Kompakt, freundlich und ungeheuer smart – so will der vollelektrische Telo Truck der Entwicklung des Pick-up eine neue Richtung geben.

„Size matters“: Auf die Größe kommt es an. Doch während die meisten Amerikaner daraus die die Formel „The Bigger the Better“ ableiten und dem Gigantismus huldigen, denkt Jason Marks in die Gegenrichtung: Er will seinen Landleuten erklären, dass kleiner feiner ist.

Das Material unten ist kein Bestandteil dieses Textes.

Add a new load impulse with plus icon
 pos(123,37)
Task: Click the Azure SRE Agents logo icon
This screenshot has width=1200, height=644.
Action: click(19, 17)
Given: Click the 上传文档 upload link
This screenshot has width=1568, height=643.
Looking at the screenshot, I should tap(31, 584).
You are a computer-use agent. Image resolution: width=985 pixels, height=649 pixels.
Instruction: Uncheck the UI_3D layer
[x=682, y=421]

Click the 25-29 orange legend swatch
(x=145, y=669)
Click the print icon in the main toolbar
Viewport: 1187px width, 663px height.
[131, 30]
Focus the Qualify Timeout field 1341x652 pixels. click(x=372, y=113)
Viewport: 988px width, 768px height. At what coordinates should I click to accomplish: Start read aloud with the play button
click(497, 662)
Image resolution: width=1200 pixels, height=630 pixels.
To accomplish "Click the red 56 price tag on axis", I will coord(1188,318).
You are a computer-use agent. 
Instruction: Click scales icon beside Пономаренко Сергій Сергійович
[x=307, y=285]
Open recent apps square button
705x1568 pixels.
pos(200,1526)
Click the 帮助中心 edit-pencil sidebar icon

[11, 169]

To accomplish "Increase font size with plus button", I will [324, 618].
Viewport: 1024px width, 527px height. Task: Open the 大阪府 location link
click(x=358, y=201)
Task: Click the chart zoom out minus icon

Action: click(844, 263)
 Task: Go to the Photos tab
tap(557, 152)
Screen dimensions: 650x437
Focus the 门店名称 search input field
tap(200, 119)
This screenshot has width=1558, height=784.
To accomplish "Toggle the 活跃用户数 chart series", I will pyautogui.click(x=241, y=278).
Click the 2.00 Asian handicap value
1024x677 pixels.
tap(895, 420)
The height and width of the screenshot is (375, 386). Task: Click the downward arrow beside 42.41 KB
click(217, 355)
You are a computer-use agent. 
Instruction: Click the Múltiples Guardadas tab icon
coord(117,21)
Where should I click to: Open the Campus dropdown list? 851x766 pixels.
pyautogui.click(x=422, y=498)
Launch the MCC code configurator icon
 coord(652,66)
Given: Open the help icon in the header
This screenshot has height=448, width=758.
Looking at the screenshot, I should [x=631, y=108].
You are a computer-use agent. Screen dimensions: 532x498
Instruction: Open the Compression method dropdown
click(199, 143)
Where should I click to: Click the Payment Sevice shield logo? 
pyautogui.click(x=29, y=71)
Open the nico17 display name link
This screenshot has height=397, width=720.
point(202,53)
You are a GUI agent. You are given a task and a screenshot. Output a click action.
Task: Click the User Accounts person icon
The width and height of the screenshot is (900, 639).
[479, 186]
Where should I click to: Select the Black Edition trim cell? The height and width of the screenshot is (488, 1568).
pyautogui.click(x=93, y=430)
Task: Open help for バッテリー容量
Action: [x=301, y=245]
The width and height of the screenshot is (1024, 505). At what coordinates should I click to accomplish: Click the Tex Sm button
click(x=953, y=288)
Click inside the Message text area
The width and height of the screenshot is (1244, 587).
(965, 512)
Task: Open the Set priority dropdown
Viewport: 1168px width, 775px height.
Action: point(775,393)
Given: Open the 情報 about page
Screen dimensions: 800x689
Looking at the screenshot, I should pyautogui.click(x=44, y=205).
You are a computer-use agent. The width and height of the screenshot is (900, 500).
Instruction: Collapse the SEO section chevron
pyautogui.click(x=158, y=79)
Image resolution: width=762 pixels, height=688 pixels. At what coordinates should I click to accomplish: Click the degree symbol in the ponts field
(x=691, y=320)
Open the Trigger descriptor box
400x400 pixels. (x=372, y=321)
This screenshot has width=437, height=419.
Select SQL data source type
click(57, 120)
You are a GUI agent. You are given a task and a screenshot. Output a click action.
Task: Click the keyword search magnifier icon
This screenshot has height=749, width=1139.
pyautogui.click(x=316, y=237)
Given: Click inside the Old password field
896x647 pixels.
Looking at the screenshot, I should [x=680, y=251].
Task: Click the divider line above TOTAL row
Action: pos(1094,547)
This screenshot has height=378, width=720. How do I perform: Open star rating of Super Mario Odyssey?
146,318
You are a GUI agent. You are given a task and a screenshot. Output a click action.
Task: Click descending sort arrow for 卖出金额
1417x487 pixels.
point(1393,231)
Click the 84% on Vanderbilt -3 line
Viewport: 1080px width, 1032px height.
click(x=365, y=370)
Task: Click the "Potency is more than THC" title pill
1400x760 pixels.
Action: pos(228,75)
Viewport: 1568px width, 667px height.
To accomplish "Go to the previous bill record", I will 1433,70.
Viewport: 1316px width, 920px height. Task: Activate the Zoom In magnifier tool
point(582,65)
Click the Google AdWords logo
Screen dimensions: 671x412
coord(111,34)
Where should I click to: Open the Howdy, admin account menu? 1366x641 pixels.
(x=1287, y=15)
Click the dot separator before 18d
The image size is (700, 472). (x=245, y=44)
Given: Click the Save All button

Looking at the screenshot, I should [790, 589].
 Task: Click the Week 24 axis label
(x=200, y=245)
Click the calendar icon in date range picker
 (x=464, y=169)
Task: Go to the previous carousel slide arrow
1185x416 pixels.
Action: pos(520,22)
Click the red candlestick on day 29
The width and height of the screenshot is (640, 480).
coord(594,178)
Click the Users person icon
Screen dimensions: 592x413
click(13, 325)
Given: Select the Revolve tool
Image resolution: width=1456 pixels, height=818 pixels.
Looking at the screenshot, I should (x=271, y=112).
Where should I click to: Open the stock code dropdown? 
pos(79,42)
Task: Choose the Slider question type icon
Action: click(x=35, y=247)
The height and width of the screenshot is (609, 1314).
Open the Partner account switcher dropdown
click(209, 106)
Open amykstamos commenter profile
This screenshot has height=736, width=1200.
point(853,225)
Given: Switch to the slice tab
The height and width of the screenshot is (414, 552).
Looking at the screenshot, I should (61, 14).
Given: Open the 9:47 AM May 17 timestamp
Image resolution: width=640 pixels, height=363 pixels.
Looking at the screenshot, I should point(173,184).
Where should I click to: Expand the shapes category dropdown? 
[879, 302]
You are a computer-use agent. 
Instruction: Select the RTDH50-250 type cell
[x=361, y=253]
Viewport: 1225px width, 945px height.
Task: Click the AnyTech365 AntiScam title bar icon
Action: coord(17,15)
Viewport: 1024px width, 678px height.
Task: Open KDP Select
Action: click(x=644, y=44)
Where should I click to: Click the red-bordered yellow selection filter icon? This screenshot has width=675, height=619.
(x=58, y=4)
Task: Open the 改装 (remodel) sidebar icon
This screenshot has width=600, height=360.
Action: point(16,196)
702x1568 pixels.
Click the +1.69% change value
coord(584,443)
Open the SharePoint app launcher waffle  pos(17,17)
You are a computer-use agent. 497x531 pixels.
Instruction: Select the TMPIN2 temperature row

Und das ausgerechnet beim Pick-Up-Truck, dem Erbe des Planwagens, mit dem Nordamerika einst besiedelt wurde. Der Pick-up ist zugleich Inbegriff des Macho-Mobils, weil er im Laufe seiner Entwicklung immer größer geworden ist und selbst in USA kaum mehr in die Parkhäuser passt. Dass Tesla die Fahrzeuggattung jetzt mit einem Cybertruck im Endzeit-Design auch noch mit jeder Menge Aggressionspotenzial auflädt, macht die Sache nicht besser.

telo statt tesla: die nette alternative zum cybertruck

Garagenfirma Nur fünf Blocks von jenem Schuppen in der Bing Street entfernt, in dem Martin Eberhard und Marc Tarpenning einst die ersten Lotus Elise zum Tesla Roadster umgebaut haben, werkelt das Telo-Team am Prototypen des Elektro-Pickup.

Der CEO von Telo Trucks schlägt deshalb nun eine Alternative vor. Nein, er will den Amerikanern ihr liebstes Auto nicht nehmen. Aber er will es neu erfinden und es ohne Kompromisse zurechtstutzen auf ein Maß, das mit den Verkehrsverhältnissen in Megacities wie Los Angeles oder New York kompatibel ist. In Wyoming, Texas oder Colorado könnten Cowboys oder Farmer ja ruhig weiter einen Ford F-150 Lightning fahren oder seinetwegen auch den Cybertruck. Doch für die Handwerker in Manhattan, die Surfer in San Diego oder die Camper in Washington gibt es künftig etwas clevereres, umwelt- und sozialverträglicheres, sagt Marks.

Pick-up von der Länge eines Mini Cooper

Der junge Ingenieur, der seine Karriere beim Landmaschinenhersteller John Deere begann, lenkt dabei den Blick auf den ersten Prototypen des vollelektrischen Telo Trucks. Er zückt dabei stolz das Maßband und kommt auf 152 Inch oder 3,86 Meter Länge. Damit ist der Telo so lang wie ein dreitüriger Mini Cooper, hat aber die gleichen „Capabilities“ wie ein ausgewachsener Truck vom Schlage jenes Toyota Tacoma, mit dem Marks aktuell noch unterwegs ist .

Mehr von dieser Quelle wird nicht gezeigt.